3.5. Transcriptome Analysis of Ginger Rhizomes
Building on the identified key differential hormones between L and S, transcriptome-based screening was carried out to pinpoint the differentially expressed genes associated with these hormones. The rhizomes of L and S during the rhizome bulking stage were selected as test materials for transcriptome analysis. A total of 56,610 shared differentially expressed genes (DEGs) were identified between L and S through transcriptome sequencing (Figure 7B). The differential gene screening criteria were based on |log2 (Fold Change)| > 1 and p-value < 0.05. Figure 7A shows that there were 618 heterogeneous genes in L vs. S during the root and rhizome bulking stages, of which 359 were down-regulated and 259 were up-regulated. To further explore the hormone-related differentially expressed genes, statistics were conducted for auxin, strigolactone, salicylic acid, and cytokinin-related genes (Table 3). There were eight genes related to auxin, four genes related to cytokinin, and three genes related to salicylic acid. Combined with the annotation of transcriptome data and comparison with the whole genome sequence of ginger, the results were as follows after eliminating duplicated genes: five auxin-related genes, including four auxin signaling genes (ZoARF7/23/17, ZoGH3.1) and one transporter protein gene (ZoPIN1b), one cytokinin-responsive regulator gene (ZoARR9) and three salicylate signaling genes (ZoPR1, ZoNPR1, and ZoSABP2).

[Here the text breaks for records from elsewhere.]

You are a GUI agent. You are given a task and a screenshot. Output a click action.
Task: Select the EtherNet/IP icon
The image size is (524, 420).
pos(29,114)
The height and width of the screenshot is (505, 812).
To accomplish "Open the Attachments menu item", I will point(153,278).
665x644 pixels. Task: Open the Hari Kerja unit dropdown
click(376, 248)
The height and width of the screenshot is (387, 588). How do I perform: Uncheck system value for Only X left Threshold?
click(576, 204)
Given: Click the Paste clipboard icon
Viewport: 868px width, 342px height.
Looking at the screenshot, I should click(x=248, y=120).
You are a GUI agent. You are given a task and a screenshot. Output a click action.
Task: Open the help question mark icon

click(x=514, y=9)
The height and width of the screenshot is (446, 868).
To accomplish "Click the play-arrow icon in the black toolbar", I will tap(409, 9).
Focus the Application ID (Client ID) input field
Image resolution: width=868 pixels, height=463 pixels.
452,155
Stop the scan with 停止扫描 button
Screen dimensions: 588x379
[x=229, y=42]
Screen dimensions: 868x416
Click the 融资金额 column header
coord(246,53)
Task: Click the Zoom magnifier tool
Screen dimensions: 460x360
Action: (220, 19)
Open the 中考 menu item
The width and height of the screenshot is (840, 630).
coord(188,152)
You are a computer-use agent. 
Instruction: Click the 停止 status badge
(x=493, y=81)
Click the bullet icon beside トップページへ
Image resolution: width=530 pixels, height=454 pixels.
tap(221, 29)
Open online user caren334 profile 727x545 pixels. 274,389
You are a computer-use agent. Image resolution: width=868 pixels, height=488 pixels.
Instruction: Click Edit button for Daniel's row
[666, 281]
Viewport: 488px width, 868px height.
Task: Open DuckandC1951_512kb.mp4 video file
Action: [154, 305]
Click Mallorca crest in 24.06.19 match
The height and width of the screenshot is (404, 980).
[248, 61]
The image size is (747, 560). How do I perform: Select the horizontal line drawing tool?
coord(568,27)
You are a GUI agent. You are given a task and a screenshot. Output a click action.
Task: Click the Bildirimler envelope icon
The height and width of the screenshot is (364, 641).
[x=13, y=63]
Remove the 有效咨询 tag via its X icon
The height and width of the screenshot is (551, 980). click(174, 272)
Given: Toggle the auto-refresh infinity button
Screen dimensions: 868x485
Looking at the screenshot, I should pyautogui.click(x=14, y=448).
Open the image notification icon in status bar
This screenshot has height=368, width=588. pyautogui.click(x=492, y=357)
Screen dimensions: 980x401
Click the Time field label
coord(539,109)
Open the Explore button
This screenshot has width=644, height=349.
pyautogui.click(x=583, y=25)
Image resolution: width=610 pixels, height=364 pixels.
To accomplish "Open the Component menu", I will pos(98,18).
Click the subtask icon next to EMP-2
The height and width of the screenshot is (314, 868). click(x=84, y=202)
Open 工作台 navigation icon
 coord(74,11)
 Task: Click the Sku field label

3.6. Quantitative Real-Time PCR of DEGs
QRT-PCR was used to validate the transcriptome results. The results (Figure 8) show a consistent trend with the RNA-seq data, indicating a high accuracy of the transcriptome data. The expression levels of ZoARF7 and ZoARF23 in the rhizome of L were significantly higher than those in S, showing a positive correlation with rhizome bulking at this stage. Conversely, ZoARF17 and ZoGH3.1 exhibited the opposite pattern. To further clarify the change in the expression of ZoARF7/23 at different growth periods, the expression levels of both at four growth periods were examined using qRT-PCR. As shown in Figure 9, the expression level of ZoARF7/23 reached its peak during the rhizome bulking stage (9–15), with significantly higher levels observed in L than in S (p < 0.01) The overall expression showed a firstly increasing and then decreasing trend, which was positively correlated with the trend of the degree of rhizome bulking. The qRT-PCR results revealed that ZoARF7/23, an auxin-related gene, not only exhibited differential expression between L and S but also displayed expression level changes that paralleled the trend of rhizome bulking.
4. Discussion
4.1. The Influence of Chromosomal Ploidy Variation on Rhizome Bulking
The significant and genetically stable difference in rhizome bulking between L and S provides a foundation for analyzing the regulatory mechanism underlying this phenotypic variation. Karyotype analysis revealed that both L and S share identical karyotype classifications, likely attributed to their shared origin from the same parent plant (Figure 1A). Flow cytometry and karyotype analysis further demonstrated that, unlike the mixoploid L (2n = 2x = 22, 2n = 4x = 44), S is a diploid (2n = 2x = 22) with no tetraploid cells. In potatoes, polyploid potatoes exhibit higher gene content compared to diploid potatoes [29], and the weight and size of individual tubers in tetraploid potatoes are greater than those in diploid potatoes [30], which is similar to the situation observed in L and S. Meanwhile, plants of the same species with different ploidy levels exhibit significant differences in endogenous hormone levels [31] and the expression of hormone-related genes [32]. Therefore, variations in rhizome ploidy may affect endogenous hormone levels and the expression of related genes, thereby influencing the degree of rhizome bulking.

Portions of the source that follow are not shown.